* Activity: Each record needs to be echoed exactly; can you do that?

################

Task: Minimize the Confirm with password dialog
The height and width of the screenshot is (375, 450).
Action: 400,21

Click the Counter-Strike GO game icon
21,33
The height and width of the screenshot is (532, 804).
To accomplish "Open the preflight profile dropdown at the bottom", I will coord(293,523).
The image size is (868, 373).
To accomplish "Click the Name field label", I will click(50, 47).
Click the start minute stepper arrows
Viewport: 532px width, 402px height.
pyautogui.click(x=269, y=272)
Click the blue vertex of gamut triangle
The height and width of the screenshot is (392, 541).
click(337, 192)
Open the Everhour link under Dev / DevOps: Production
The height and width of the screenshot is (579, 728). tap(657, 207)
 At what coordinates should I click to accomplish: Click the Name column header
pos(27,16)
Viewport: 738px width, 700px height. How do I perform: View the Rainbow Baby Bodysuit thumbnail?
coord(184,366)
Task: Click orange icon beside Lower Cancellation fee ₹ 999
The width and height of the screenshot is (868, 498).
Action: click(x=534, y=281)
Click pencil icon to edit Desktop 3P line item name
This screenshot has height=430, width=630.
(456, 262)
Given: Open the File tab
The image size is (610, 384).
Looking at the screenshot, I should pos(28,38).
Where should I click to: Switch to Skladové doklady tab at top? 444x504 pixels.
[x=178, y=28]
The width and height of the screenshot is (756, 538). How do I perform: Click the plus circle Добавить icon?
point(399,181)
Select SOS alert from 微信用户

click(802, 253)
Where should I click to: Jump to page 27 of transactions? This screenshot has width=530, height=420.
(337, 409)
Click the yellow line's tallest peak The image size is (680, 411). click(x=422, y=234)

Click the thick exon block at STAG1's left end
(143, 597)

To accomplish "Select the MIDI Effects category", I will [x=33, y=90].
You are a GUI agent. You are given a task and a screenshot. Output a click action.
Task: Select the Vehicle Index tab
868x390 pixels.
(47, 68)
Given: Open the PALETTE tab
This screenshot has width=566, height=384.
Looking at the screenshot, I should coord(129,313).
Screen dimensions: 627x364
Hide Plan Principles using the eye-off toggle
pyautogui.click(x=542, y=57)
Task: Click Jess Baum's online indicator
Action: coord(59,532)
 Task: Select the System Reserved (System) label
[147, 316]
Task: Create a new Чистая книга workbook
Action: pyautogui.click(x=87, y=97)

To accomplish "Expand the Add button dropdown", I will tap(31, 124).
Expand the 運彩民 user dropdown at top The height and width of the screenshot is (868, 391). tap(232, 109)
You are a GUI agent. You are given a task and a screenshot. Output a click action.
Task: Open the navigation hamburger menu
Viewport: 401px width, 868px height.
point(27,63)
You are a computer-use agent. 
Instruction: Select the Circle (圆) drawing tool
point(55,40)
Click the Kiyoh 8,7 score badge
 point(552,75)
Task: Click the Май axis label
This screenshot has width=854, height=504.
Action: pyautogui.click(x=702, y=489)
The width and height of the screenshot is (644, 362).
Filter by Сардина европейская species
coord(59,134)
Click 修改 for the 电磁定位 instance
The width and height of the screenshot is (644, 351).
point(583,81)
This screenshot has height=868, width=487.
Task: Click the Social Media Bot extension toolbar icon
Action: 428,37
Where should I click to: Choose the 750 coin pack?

################

* Task solution:
Task: Minimize the Confirm with password dialog
The height and width of the screenshot is (375, 450).
Action: 400,21

Click the Counter-Strike GO game icon
21,33
The height and width of the screenshot is (532, 804).
To accomplish "Open the preflight profile dropdown at the bottom", I will coord(293,523).
The image size is (868, 373).
To accomplish "Click the Name field label", I will click(50, 47).
Click the start minute stepper arrows
Viewport: 532px width, 402px height.
pyautogui.click(x=269, y=272)
Click the blue vertex of gamut triangle
The height and width of the screenshot is (392, 541).
click(337, 192)
Open the Everhour link under Dev / DevOps: Production
The height and width of the screenshot is (579, 728). tap(657, 207)
 At what coordinates should I click to accomplish: Click the Name column header
pos(27,16)
Viewport: 738px width, 700px height. How do I perform: View the Rainbow Baby Bodysuit thumbnail?
coord(184,366)
Task: Click orange icon beside Lower Cancellation fee ₹ 999
The width and height of the screenshot is (868, 498).
Action: click(x=534, y=281)
Click pencil icon to edit Desktop 3P line item name
This screenshot has height=430, width=630.
(456, 262)
Given: Open the File tab
The image size is (610, 384).
Looking at the screenshot, I should pos(28,38).
Where should I click to: Switch to Skladové doklady tab at top? 444x504 pixels.
[x=178, y=28]
The width and height of the screenshot is (756, 538). How do I perform: Click the plus circle Добавить icon?
point(399,181)
Select SOS alert from 微信用户

click(802, 253)
Where should I click to: Jump to page 27 of transactions? This screenshot has width=530, height=420.
(337, 409)
Click the yellow line's tallest peak The image size is (680, 411). click(x=422, y=234)

Click the thick exon block at STAG1's left end
(143, 597)

To accomplish "Select the MIDI Effects category", I will [x=33, y=90].
You are a GUI agent. You are given a task and a screenshot. Output a click action.
Task: Select the Vehicle Index tab
868x390 pixels.
(47, 68)
Given: Open the PALETTE tab
This screenshot has width=566, height=384.
Looking at the screenshot, I should coord(129,313).
Screen dimensions: 627x364
Hide Plan Principles using the eye-off toggle
pyautogui.click(x=542, y=57)
Task: Click Jess Baum's online indicator
Action: coord(59,532)
 Task: Select the System Reserved (System) label
[147, 316]
Task: Create a new Чистая книга workbook
Action: pyautogui.click(x=87, y=97)

To accomplish "Expand the Add button dropdown", I will tap(31, 124).
Expand the 運彩民 user dropdown at top The height and width of the screenshot is (868, 391). tap(232, 109)
You are a GUI agent. You are given a task and a screenshot. Output a click action.
Task: Open the navigation hamburger menu
Viewport: 401px width, 868px height.
point(27,63)
You are a computer-use agent. 
Instruction: Select the Circle (圆) drawing tool
point(55,40)
Click the Kiyoh 8,7 score badge
 point(552,75)
Task: Click the Май axis label
This screenshot has width=854, height=504.
Action: pyautogui.click(x=702, y=489)
The width and height of the screenshot is (644, 362).
Filter by Сардина европейская species
coord(59,134)
Click 修改 for the 电磁定位 instance
The width and height of the screenshot is (644, 351).
point(583,81)
This screenshot has height=868, width=487.
Task: Click the Social Media Bot extension toolbar icon
Action: 428,37
Where should I click to: Choose the 750 coin pack?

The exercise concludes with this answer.